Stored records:
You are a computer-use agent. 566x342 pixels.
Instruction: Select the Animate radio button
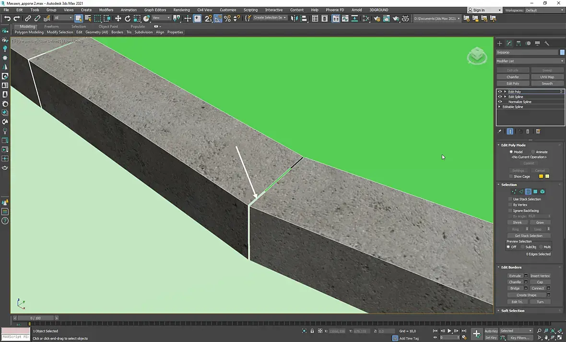click(x=533, y=152)
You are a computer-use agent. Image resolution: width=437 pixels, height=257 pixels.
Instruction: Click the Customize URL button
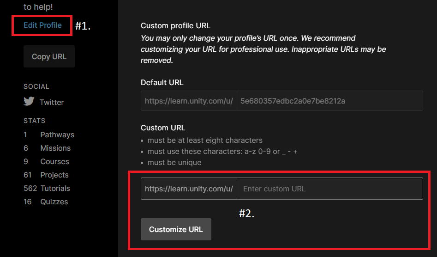(x=176, y=229)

» **Problem description**: For every line of the entries holding the string "agent", add one to a tally; give the final figure only.

» **Output below**: 2